I wished I hadnt become a doctor.

Honest to God, if I could've taken back my four years, thousands of notecards, and literal house of debt, I would have.  It was so hard, and so unrewarding, and I was so unhappy. I remember hiking around the time of my graduation, looking at the green hills and flowers, excited about the new growth in my own life, the direction it had taken. I hiked the same trail again in October, and all the grass was brown and dead, the flowers were gone, and I was staring at the hills, resentful of how the flora reflected my life once again.  I wondered why I had done this, why I had thought it was such a good idea and the only direction my life should go.  Because it didn't seem now like it was such a good idea anymore.

And I didn't want to see Dr. Pinkel, disappoint him with this news that he had been wrong. He had seen a good doctor in me at twenty-one years old, had written a glowing letter of recommendation for me, and happily gave me a graduation gift of more money than I'd ever received at one time.  I respected him more than just about anyone I had ever met- this elderly man that had a career including finding a virtual cure for acute lymphoblastic leukemia and being the founding medical director for St. Jude Children's Hospital.  And now I was in town, and avoiding him.  I'm really sorry, I thought, and went back to work a few days later.

I just got back from visiting again, now in May, now  eleven months into my training.  I called him up the minute I got into town, and visited him the next day.  We had a nice lunch that turned into a three-hour chat.  I told him about my patients, my surgeries, all the things I can do now that I couldn't do the last time I saw him.  He told me about how in his time, GYN surgery was a fellowship from general surgery, and obstetrics was a very separate specialty.  Interesting.  He also told me about some pearls from his own training, like this story:

In the 1950s and prior, it was hospital policy that parents were only allowed to visit their children for a few hours each month.  It was thought that the families had made children sick, so they were limited in seeing them while inpatient.  In his medical school training, he watched families wave to their children through a window, standing outside.  As a resident, he let in parents and grandparents as much as they wanted, and paid hell for it, but eventually changed the hospital's policy.   He tells me about his graduating class, how there was not one woman at commencement.  They started out with six, he tells me, and five had a child and dropped out in their first year.  One made it to the senior year, and the professors/attendings/other students teased her for it.  But, she got pregnant too and left school before graduating.  How very different from today, where my class was split 45/55, and we intentionally have to look for men to join our OB/GYN program.
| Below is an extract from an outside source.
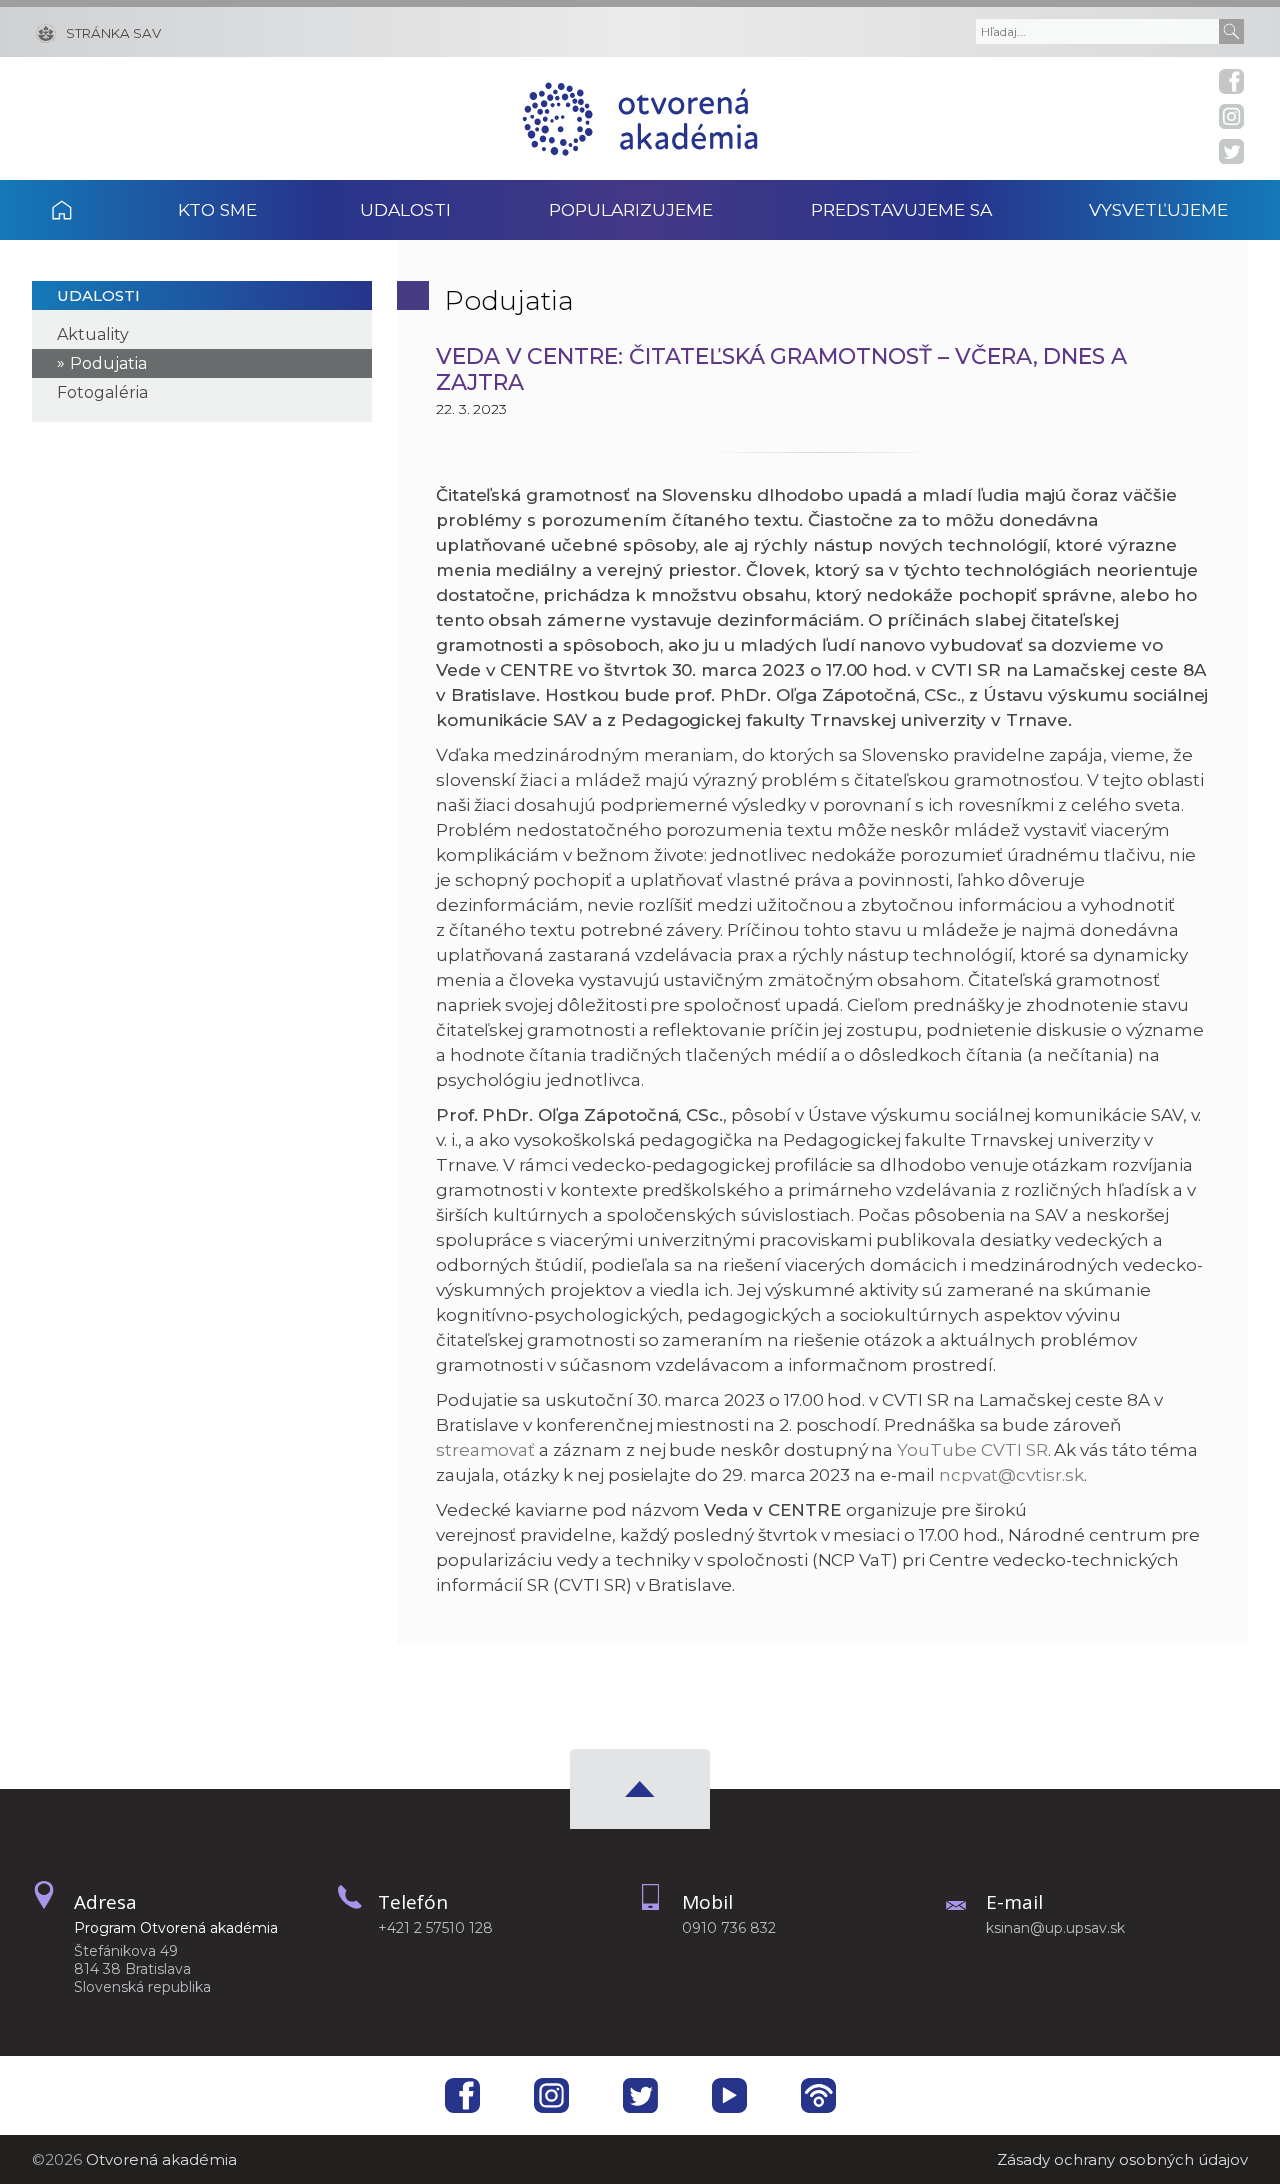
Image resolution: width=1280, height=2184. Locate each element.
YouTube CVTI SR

He also tells me about the inception of St. Jude Children's Hospital (this was so special, I thought it deserved it's own post.  More on this to come).

I am amazed by his history, realizing how he has indeed changed history.

And he tells me my life is important too.  That he is glad I became a physician, because we need more doctors like me.  What a compliment.

I go hiking again after I leave his house.  The spring growth is back on the hillside.  I am glad I became a doctor too.